After a brief bit of difficulty with the voting mechanism---no, smart guy, we weren’t using butterfly ballots---I finally transformed my preliminary top 25 into an honest-to-goodness BlogPoll ballot, which looks like this:
Due to the dearth of games last weekend, there wasn’t a great deal of movement, but a few explanations are in order, in response to reader comments; viz.:
Asks skigator93, "If we beat Oklahoma in Miami, would that be enough to move us to #1 in your poll, or are you still too enamored with the Arena League they call the Big 12?" The answer, of course, is that the Saurians would receive a substantial boost from overturning the Sooner Schooner, and the difference between skigator93’s position and mine is that I am talking resumes here. My gut reaction may be that Florida will beat Oklahoma, but, as I proved last weekend, I’m bad at projecting future gridiron outcomes, so I’m better off relying on existing realities.
While other readers were sad to see that I had Oklahoma over Texas (to reiterate, the rebuttal to "45-35" is "39-33," and, besides, the ‘Horns are a division co-champion and the Sooners are a conference champion), The ArchDawg looked at it the right way:
- The Sooners lost to No. 2 Texas. The Longhorns lost to No. 4 Texas Tech. The Gators lost to No. 17 Ole Miss. Even though the Red River Shootout ended with a ten-point margin of victory, all three games were close, as O.U. led U.T. 35-30 with eight minutes remaining in the fourth quarter. Clearly, Oklahoma has the best quality loss of the three and Florida has the worst.

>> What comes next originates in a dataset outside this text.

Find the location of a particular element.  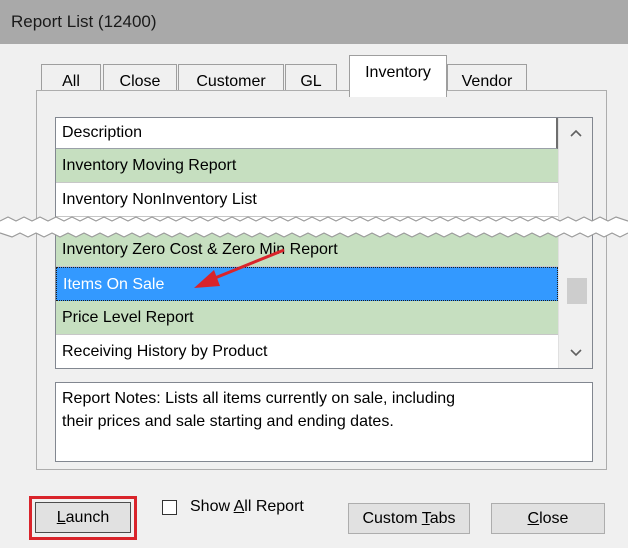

- The Sooners’ best victories are (in order) No. 4 Texas Tech, No. 12 Cincinnati, No. 18 T.C.U., No. 19 Oklahoma State, Missouri, and Nebraska. The Longhorns’ best victories are (in order) No. 1 Oklahoma, No. 19 Oklahoma State, and Missouri. The Gators’ best victories are (in order) No. 7 Alabama, No. 21 Georgia, Louisiana State, and Florida State. O.U. has gone 12-1 and been dominant against a significantly better slate than that faced by an equally dominant 12-1 U.F. squad. Oklahoma has beaten four teams ranked in my top 20 and one in my top five, Texas has beaten two teams ranked in my top 20 and one in my top five, and Florida has beaten one team ranked in my top 20 and none in my top five.

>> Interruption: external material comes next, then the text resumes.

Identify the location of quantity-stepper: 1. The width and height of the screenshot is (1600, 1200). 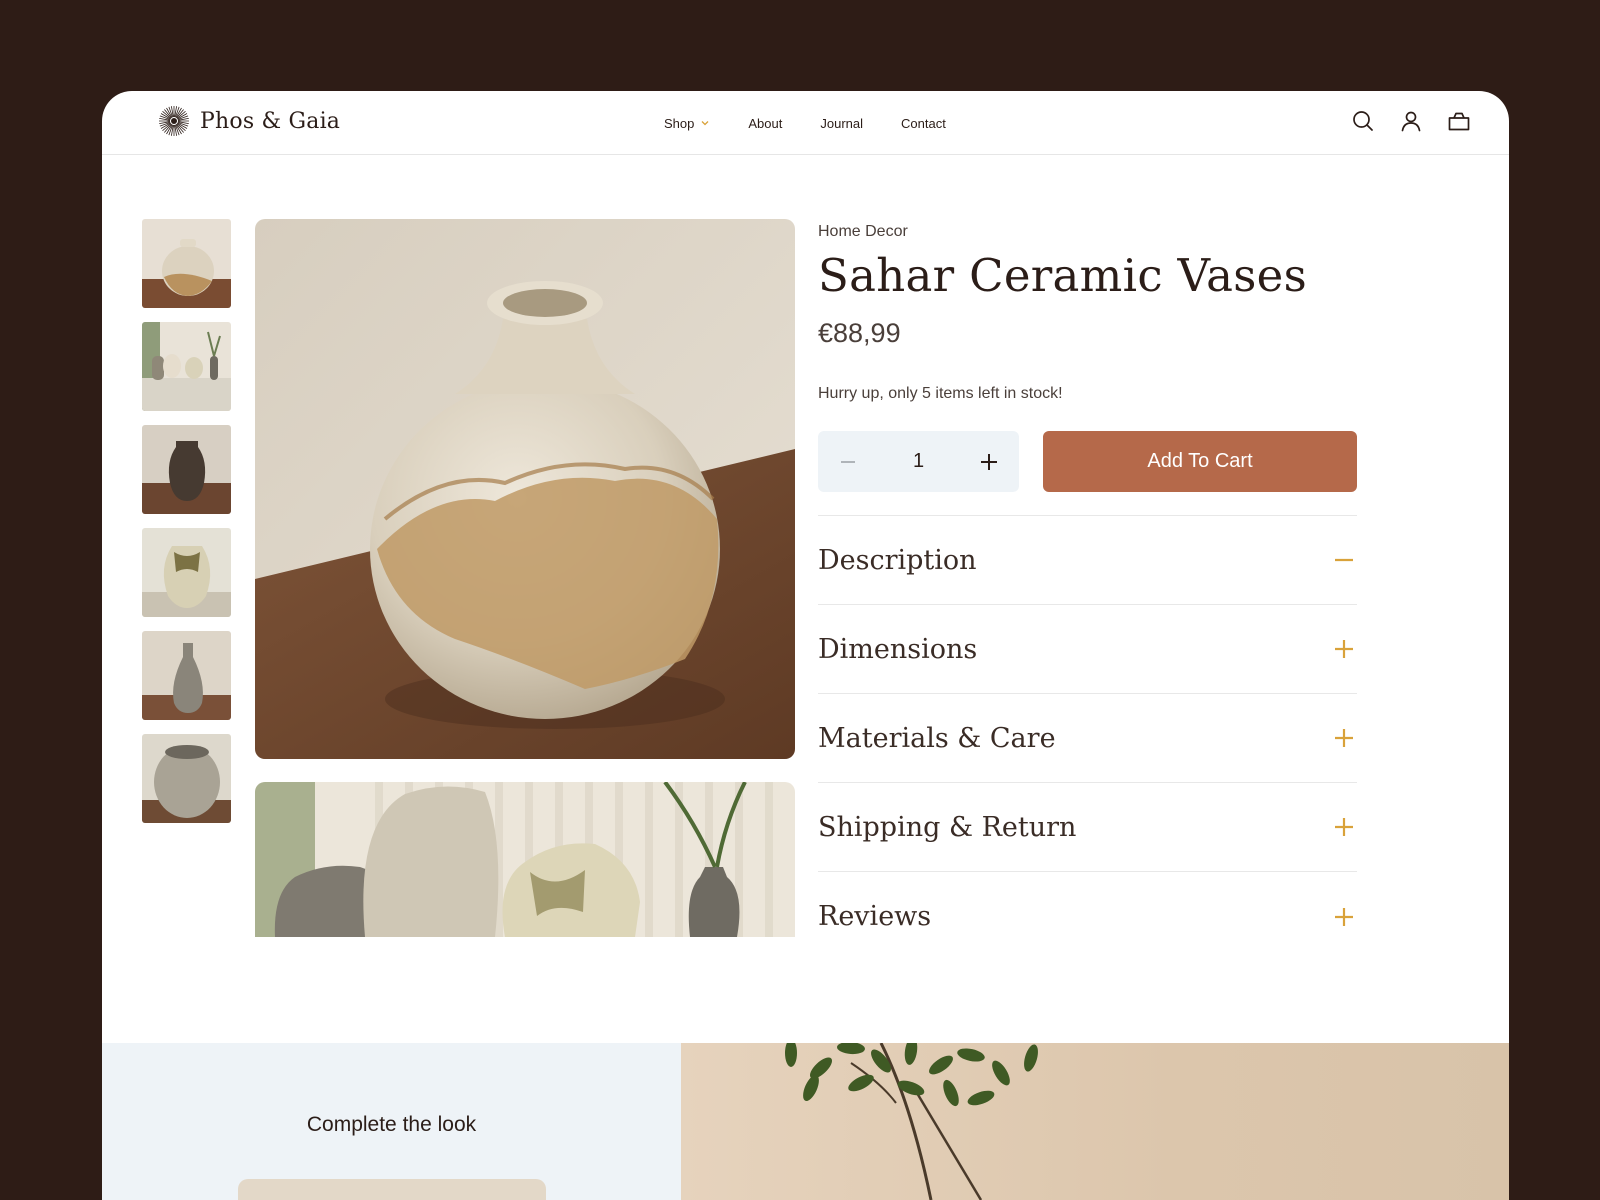
(918, 462).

- I don’t like admitting this any more than the next lifelong rabid S.E.C. homer, but let’s get serious: this year, the Big 12 is up and the S.E.C. is down. When skigator93 writes "that things didn’t turn out the way you wanted this season for the Dawgs, but there’s no need to discount the entire conference because of it," he’s simply wrong, at least from a resume ranking standpoint. Of course it’s a reason to discount the entire conference! In a year in which the league as a whole failed to live up to expectations, winning the S.E.C. championship counts for less than winning the Big 12 championship. Those are the breaks. Beat Oklahoma and I’ll be impressed. Beating what turned out to be the most overrated Georgia team of the 21st century doesn’t impress me.

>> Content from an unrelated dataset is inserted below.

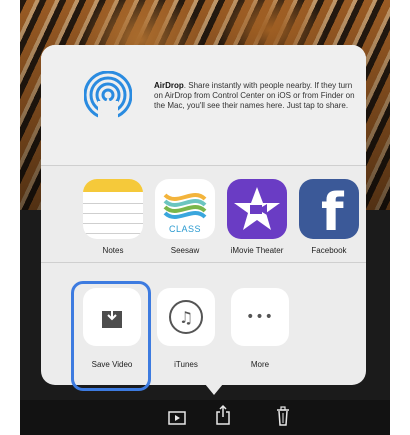 The height and width of the screenshot is (435, 410). I want to click on popover-arrow, so click(214, 390).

Along similar lines, Paragon SC wondered how I could have ranked Penn State over Southern California. Let me hasten to reiterate that this is not a power poll and I almost certainly will pick the Trojans to roll the Nittany Lions up and smoke them in the Rose Bowl, but, once again, I’m going by definite resumes, not inaccurate forecasts. Thus, the distinctions I draw are these:
- Penn State’s only loss was to No. 25 Iowa. Southern California’s only loss was to No. 23 Oregon State. While U.S.C. gets a slight nod here, it’s only a slight nod; effectively, that’s a wash, particularly since both were close games.
- The Nittany Lions beat Ohio State at full strength on the road. The Men of Troy won at home against a Buckeye club playing without its best player.
- P.S.U.’s second-best win was over No. 13 Michigan State. U.S.C.’s second-best win was over No. 14 Oregon. That, too, is a de facto push, but the Spartans’ slight edge over the Ducks offsets any difference between the two in the loss column.
- At that point, the tiebreaker is as fair as it is obvious: Penn State beat the Beavers 45-14 and Oregon State beat the Trojans 27-21. Case closed.
- For the benefit of anyone who doesn’t consider that last factor dispositive, though, U.S.C. is harmed by the same conference comparison that sunk Florida. Five of Southern California’s eight Pac-10 wins came against 5-7 Arizona State, 5-7 Stanford, 4-8 U.C.L.A., 2-11 Washington State, and 0-12 Washington, whereas three of Penn State’s seven Big Ten wins came against 7-5 Wisconsin, 9-3 Michigan State, and 10-2 Ohio State. The Nittany Lions simply faced a better class of competition in the Big Ten than the Trojans did in the Pac-10 this year.
As always, I have until Wednesday morning to make revisions to that ballot, so please feel free to continue offering questions and constructive criticisms on the foregoing.